For this exercise, copy the data exactly and omit any images.
%%
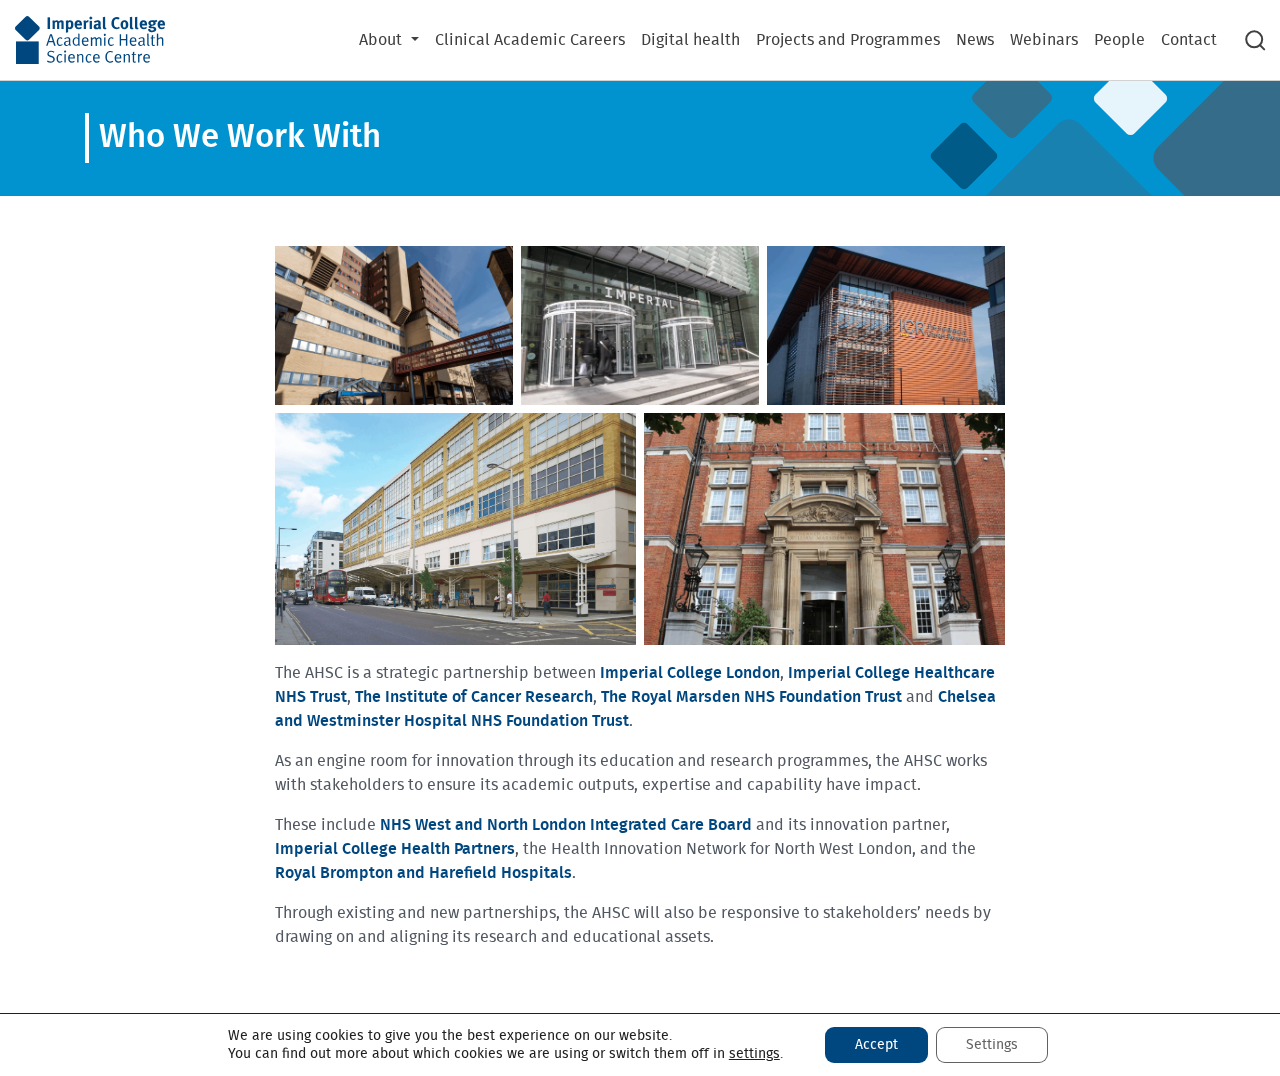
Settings (992, 1045)
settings (754, 1054)
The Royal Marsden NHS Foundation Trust (751, 697)
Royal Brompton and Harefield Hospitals (423, 873)
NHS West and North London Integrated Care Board (566, 825)
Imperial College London (690, 673)
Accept (876, 1045)
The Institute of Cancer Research (474, 697)
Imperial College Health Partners (395, 849)
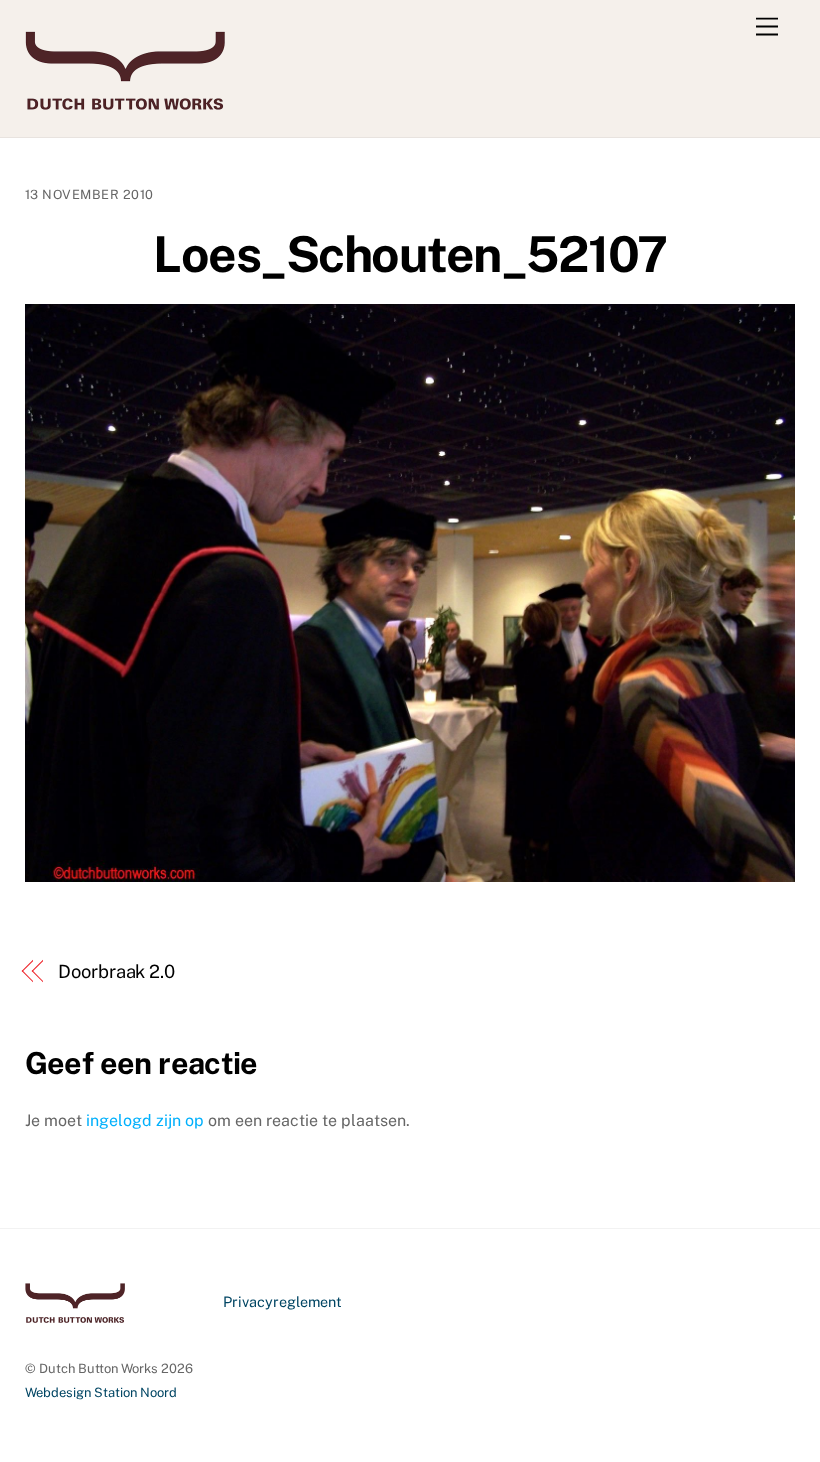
%%
● **Expected answer**:
Settings (992, 1045)
settings (754, 1054)
The Royal Marsden NHS Foundation Trust (751, 697)
Royal Brompton and Harefield Hospitals (423, 873)
NHS West and North London Integrated Care Board (566, 825)
Imperial College London (690, 673)
Accept (876, 1045)
The Institute of Cancer Research (474, 697)
Imperial College Health Partners (395, 849)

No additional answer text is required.